How Soon Is Now? The Songs Of The Smiths

A few months ago we witnessed Million Dead cover "Girlfriend In A Coma" in Manchester. By the end of the song we weren't even in the venue. It was just one of those moments of musical sacrilege that we couldn't bear to witness and Million Dead had the sheer audacity to actually flaunt it in the very city that the Smiths were borne from. In short it was the musical equivalent of walking through New York with a T-Shirt that reads "Al Quaeda flew to New York and all they bought be was this lousy T-Shirt".

It's with trepidation that we approach The Sore Point Records release How Soon Is Now?. On one hand you've got the fact that Morrissey has inspired a whole generation of Emo and post-hardcore bands instead of a band like the Stone Roses or Oasis who simply inspired a generation of shoddy tribute bands who had the swagger and none of the talent. What was so exciting about the Smiths is they had a depth that most bands are lacking in. The gigs were full of sensitive souls standing side by side with aggressive football louts. Their songs had humour and despair and that's where the emo bands fail on every level - they never see that half of everything Morrrisey sang was done with his tongue placed firmly in his cheek.

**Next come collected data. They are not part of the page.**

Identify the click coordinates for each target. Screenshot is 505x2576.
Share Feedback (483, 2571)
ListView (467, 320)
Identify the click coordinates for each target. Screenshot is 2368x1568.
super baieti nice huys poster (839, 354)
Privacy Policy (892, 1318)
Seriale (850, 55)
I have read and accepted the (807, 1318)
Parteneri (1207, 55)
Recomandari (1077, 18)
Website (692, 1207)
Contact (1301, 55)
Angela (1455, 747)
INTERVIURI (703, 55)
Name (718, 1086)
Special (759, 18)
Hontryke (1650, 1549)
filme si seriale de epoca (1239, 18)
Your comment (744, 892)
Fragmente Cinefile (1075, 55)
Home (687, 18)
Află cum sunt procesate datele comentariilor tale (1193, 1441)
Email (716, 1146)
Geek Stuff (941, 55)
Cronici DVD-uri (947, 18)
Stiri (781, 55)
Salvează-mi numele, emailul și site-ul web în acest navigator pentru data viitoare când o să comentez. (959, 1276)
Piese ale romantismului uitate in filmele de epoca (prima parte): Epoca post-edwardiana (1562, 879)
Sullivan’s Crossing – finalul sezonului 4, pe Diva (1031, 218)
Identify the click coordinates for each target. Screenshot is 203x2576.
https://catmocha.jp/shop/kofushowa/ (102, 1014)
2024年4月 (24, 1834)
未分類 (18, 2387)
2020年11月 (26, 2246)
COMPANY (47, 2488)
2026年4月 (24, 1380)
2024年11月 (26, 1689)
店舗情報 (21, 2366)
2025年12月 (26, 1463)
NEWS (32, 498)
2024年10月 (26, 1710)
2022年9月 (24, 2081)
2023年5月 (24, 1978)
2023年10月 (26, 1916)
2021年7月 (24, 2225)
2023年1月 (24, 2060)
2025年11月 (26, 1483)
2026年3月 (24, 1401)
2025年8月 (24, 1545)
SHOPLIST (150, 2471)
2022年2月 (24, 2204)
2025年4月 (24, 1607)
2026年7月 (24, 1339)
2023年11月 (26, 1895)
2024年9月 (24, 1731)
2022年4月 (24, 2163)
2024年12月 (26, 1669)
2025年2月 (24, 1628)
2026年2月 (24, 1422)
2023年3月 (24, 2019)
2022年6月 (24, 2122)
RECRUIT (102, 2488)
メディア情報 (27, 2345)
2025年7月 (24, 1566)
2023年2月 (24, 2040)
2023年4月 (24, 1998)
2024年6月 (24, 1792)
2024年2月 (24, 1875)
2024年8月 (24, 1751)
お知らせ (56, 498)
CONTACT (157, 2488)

Of the bands that succeed its perhaps those that stay faithful to the originals that fair better. Walter Walter's version of "Ask" is a near replica apart from the scratchy guitars firing off in the background. Garrison's "Panic" is sneered out with a disengaged snarl and although it features none of the frivolity of the original it shows a different side to the song. "There Is A Light That Never Goes Out" is my favourite Smiths song of all time and it was this song out of all them that I was most wary of, but My Awesome Compilation have actually rewritten the tune, kept the lyrics and offer and interesting take on the song.

God knows what tune Lomax were listening to when they recorded "Handsome Devil", or what possessed yourcodenameis:milo to destroy "Death Of A Disco Dancer" to an inch of its life. Elsewhere Hundred Reasons and Read Yellow's take on "How Soon Is Now?" and "Bigmouth Strikes Again" begs the question what is the need.

"How Soon Is Now?" is perhaps one of those albums which documents the times better than it does soundtrack them. While working as a reference point for the younger post-hardcore fans that haven't heard much of the Smiths material previously it's perhaps going to put more fans off than it would ever convert. With just a bit of thought this could have been a great album, but instead Morrissey is probably reeling from the whole sorry affair.